BEGIN

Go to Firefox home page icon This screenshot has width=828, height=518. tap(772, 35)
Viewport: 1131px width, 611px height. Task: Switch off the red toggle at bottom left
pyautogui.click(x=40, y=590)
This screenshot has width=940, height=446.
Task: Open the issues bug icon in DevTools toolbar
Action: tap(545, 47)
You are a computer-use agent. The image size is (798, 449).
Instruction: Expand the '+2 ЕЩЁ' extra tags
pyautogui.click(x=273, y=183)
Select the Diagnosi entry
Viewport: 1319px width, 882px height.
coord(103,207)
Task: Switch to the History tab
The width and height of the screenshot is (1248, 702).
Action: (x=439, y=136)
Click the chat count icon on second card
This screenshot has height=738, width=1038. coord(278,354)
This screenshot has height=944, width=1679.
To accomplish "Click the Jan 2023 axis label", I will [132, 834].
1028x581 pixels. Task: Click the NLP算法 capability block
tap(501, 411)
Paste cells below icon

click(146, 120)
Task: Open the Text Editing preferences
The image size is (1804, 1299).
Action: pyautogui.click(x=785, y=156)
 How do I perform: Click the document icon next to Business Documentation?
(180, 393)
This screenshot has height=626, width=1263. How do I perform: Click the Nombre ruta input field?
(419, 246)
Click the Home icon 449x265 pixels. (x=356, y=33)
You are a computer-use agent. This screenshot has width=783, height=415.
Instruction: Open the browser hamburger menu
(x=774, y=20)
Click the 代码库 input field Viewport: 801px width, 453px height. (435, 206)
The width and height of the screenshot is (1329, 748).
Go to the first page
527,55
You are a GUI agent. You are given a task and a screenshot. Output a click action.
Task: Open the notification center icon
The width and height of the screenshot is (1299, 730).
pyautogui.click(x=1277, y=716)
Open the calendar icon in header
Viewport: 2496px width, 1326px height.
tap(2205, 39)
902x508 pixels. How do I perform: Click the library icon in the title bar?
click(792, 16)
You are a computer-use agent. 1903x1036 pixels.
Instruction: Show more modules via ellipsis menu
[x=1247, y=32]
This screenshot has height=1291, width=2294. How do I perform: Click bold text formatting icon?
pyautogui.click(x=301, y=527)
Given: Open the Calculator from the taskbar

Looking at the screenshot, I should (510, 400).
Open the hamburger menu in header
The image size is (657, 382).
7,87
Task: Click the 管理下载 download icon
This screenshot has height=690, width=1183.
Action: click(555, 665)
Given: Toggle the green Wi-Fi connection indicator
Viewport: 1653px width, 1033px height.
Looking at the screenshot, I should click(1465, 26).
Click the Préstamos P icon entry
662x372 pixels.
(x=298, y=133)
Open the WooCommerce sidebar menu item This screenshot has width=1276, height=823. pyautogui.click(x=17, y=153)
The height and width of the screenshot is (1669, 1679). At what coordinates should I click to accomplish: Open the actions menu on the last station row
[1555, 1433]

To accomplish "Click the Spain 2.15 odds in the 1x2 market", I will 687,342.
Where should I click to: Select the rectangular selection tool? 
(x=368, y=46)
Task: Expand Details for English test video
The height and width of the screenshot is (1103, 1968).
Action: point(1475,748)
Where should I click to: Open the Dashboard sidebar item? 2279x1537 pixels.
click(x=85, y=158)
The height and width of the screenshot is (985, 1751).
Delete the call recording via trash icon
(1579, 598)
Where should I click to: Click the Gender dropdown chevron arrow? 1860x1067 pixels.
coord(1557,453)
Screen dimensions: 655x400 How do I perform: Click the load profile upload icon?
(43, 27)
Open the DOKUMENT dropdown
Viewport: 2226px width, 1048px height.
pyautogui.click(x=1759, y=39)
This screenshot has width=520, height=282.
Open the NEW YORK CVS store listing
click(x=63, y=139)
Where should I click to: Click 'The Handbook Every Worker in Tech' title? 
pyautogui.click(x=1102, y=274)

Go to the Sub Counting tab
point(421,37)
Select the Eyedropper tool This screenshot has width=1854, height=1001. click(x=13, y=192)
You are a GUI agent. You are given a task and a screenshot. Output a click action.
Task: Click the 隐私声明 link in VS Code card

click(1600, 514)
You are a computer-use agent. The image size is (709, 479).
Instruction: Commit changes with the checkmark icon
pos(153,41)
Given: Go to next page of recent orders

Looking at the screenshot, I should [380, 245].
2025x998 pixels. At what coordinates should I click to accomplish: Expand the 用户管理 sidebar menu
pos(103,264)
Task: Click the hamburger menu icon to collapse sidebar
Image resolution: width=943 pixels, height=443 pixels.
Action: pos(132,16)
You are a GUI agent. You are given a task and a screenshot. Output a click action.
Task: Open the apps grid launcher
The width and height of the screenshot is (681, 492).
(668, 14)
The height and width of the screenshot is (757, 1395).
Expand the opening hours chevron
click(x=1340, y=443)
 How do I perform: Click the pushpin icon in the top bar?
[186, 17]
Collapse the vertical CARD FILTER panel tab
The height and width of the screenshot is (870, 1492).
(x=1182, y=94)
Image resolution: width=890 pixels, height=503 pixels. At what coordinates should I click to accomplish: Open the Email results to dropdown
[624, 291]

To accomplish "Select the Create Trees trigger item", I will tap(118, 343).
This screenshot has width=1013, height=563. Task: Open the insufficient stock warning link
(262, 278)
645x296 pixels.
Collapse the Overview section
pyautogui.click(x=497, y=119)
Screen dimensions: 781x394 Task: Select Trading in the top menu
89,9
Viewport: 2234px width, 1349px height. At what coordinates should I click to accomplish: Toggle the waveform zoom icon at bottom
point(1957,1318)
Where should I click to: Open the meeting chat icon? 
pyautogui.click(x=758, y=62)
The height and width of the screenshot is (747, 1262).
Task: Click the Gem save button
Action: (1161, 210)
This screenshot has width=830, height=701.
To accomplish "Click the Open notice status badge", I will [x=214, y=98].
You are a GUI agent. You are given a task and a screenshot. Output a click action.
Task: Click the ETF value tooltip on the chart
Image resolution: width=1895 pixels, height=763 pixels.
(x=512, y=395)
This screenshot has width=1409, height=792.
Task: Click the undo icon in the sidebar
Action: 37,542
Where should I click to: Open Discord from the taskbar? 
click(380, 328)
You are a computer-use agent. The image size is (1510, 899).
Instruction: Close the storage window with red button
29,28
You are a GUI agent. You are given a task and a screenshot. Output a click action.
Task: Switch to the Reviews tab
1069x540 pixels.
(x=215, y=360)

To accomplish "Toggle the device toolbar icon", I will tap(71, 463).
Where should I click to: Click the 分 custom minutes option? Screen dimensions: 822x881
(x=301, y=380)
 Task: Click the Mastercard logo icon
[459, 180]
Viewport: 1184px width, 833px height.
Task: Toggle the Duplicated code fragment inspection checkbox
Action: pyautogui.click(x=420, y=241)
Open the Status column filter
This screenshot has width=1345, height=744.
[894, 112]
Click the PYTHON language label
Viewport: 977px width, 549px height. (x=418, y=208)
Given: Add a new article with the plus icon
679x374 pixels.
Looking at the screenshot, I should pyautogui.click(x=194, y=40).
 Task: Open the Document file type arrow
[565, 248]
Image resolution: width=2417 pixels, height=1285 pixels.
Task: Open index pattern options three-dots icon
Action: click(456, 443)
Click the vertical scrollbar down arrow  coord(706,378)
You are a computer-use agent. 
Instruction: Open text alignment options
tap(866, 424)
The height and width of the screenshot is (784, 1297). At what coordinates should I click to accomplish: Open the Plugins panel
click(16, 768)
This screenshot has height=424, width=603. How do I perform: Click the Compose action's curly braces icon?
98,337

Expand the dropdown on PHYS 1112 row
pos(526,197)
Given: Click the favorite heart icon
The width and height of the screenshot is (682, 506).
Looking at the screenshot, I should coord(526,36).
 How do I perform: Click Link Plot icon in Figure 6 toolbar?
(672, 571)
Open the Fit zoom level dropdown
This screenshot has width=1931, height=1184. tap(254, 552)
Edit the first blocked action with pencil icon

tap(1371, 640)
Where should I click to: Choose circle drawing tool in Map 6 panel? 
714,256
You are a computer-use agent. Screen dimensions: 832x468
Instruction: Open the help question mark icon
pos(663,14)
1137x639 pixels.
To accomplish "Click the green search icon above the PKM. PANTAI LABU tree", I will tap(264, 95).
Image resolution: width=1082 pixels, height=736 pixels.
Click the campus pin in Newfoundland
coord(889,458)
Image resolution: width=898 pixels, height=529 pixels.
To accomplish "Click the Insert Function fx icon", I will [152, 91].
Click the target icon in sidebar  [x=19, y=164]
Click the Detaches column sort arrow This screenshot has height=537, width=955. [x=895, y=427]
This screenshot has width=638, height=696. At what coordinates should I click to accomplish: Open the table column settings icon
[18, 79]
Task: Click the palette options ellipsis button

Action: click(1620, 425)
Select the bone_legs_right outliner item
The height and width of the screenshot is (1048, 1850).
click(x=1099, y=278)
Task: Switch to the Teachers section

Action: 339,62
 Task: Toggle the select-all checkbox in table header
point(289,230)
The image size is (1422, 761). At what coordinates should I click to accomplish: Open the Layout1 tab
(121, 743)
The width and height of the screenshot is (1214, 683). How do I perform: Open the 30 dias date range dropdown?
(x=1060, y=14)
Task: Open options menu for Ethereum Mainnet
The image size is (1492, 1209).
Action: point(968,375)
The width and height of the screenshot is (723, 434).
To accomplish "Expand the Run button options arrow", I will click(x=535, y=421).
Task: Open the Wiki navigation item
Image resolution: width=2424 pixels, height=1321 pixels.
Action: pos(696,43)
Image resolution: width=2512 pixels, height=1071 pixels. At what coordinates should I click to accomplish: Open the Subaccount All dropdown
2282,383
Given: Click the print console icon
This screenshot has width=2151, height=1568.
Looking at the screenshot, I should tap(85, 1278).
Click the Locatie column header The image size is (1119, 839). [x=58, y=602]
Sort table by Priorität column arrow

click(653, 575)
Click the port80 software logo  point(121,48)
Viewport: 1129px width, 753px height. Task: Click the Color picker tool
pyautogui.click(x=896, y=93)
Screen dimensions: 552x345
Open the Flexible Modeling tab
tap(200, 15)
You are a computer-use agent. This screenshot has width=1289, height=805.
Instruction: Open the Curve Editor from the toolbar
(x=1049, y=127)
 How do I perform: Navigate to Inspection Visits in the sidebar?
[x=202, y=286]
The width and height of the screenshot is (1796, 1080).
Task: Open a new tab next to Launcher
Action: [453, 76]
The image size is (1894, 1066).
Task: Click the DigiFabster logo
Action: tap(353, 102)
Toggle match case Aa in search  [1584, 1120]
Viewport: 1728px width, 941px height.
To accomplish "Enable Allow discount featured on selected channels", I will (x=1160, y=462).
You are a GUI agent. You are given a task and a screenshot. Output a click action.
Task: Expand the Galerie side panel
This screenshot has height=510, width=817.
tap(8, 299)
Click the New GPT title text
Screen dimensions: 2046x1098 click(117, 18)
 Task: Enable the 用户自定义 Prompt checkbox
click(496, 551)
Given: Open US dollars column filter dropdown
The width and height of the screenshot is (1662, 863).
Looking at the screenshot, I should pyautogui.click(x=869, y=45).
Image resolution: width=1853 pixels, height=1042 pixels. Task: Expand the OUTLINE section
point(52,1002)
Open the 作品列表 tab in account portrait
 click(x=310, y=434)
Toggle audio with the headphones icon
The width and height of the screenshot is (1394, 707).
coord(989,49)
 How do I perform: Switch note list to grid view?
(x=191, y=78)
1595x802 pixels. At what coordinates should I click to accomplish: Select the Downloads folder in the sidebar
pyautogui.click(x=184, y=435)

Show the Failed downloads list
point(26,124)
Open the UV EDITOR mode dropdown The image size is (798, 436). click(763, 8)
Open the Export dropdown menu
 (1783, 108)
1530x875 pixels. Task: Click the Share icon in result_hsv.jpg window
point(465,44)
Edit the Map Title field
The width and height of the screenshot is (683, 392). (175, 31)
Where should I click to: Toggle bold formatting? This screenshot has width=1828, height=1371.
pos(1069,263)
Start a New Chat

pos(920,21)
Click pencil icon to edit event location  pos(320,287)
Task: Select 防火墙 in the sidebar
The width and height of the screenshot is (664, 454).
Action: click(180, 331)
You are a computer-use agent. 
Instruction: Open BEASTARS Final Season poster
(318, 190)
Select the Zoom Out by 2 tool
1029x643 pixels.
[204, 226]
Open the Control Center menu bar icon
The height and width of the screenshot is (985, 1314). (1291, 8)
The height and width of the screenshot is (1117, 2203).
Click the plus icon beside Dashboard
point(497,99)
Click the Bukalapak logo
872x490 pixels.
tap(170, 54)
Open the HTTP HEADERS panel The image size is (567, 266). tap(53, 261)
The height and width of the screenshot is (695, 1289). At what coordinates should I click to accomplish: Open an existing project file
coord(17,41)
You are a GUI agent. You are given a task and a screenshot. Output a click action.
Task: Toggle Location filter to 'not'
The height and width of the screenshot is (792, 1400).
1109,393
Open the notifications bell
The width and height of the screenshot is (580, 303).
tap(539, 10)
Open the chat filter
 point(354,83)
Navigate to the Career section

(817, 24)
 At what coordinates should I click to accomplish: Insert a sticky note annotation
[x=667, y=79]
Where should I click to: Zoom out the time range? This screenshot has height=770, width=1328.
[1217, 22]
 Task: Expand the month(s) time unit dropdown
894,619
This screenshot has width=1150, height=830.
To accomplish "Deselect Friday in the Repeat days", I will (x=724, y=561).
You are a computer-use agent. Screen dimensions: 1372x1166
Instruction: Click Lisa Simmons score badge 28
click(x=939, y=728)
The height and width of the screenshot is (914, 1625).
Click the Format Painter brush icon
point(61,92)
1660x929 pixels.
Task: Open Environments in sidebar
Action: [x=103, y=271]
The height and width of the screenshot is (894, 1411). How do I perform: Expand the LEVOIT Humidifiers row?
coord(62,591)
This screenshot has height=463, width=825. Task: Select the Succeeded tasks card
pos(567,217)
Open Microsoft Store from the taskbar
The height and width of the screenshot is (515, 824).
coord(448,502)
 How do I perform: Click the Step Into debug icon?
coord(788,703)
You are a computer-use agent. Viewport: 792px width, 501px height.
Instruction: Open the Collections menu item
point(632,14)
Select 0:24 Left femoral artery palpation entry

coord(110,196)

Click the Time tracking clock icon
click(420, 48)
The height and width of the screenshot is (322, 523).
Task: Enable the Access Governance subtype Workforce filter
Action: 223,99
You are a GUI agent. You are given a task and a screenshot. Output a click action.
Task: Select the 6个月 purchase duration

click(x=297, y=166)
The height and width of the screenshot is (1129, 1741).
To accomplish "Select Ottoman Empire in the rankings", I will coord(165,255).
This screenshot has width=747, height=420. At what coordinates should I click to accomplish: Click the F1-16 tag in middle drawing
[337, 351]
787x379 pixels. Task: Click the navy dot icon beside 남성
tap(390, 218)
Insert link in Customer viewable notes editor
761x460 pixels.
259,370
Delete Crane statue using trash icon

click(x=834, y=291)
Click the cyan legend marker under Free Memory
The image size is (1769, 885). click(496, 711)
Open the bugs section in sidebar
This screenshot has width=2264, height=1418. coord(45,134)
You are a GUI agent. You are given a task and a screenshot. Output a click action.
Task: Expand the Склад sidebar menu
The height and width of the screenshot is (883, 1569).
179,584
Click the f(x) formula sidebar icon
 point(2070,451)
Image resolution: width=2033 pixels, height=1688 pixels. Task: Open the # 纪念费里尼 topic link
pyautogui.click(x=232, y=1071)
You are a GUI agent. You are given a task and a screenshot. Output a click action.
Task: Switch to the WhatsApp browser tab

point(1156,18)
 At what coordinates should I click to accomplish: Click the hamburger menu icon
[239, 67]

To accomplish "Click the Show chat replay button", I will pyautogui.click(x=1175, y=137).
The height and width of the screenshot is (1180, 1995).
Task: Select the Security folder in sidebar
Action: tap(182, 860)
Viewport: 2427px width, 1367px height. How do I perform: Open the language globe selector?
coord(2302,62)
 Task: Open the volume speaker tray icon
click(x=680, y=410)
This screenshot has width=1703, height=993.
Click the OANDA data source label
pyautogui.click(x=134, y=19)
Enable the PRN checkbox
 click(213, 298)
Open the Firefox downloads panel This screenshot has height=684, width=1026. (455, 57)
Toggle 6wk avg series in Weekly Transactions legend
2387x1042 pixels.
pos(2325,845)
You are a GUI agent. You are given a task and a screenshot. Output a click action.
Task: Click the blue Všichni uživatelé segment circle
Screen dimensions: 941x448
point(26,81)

END

**How to complete this task**
If a line in the listing has "search" in it, report that line.

**Task answer**
To accomplish "Click the green search icon above the PKM. PANTAI LABU tree", I will tap(264, 95).
Toggle match case Aa in search  [1584, 1120]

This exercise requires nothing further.